## EXERCISE DETAILS
Look below for the line containing "Cart (304, 29)" and the line containing "Twitter (59, 701)"; repeat exactly those two lines and all lines between them, and nothing else.

[Collected data]
=== Section Start ===

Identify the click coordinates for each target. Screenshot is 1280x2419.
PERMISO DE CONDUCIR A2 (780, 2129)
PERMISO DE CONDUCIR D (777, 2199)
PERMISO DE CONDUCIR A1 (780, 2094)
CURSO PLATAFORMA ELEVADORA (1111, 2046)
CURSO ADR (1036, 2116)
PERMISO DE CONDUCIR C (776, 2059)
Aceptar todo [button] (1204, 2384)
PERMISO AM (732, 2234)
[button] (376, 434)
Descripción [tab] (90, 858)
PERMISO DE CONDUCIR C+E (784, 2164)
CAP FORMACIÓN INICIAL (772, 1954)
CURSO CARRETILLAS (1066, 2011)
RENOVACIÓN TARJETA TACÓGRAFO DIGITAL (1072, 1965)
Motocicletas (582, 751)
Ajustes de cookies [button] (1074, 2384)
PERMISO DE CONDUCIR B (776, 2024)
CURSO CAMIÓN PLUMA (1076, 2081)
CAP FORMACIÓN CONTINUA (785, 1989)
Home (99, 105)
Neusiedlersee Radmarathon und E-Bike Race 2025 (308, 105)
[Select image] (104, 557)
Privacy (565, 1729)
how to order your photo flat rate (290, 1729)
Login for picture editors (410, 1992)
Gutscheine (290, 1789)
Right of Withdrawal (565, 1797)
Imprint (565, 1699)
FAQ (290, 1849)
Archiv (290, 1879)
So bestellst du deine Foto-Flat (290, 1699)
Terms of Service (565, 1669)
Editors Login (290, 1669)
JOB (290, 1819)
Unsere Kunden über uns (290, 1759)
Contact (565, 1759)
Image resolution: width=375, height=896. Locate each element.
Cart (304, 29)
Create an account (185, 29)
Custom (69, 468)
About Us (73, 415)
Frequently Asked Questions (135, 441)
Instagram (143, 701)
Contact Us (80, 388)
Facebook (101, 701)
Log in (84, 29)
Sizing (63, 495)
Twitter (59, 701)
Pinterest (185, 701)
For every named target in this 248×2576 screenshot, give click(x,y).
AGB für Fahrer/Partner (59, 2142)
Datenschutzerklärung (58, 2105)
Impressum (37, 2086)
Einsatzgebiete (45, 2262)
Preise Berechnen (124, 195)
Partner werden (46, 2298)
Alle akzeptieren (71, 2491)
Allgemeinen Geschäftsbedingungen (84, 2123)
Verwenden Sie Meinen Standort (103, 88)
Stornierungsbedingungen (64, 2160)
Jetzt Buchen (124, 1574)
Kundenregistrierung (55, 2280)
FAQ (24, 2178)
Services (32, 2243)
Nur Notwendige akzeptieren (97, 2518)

=== Section End ===

## REPLY TO THE TASK
Cart (304, 29)
Create an account (185, 29)
Custom (69, 468)
About Us (73, 415)
Frequently Asked Questions (135, 441)
Instagram (143, 701)
Contact Us (80, 388)
Facebook (101, 701)
Log in (84, 29)
Sizing (63, 495)
Twitter (59, 701)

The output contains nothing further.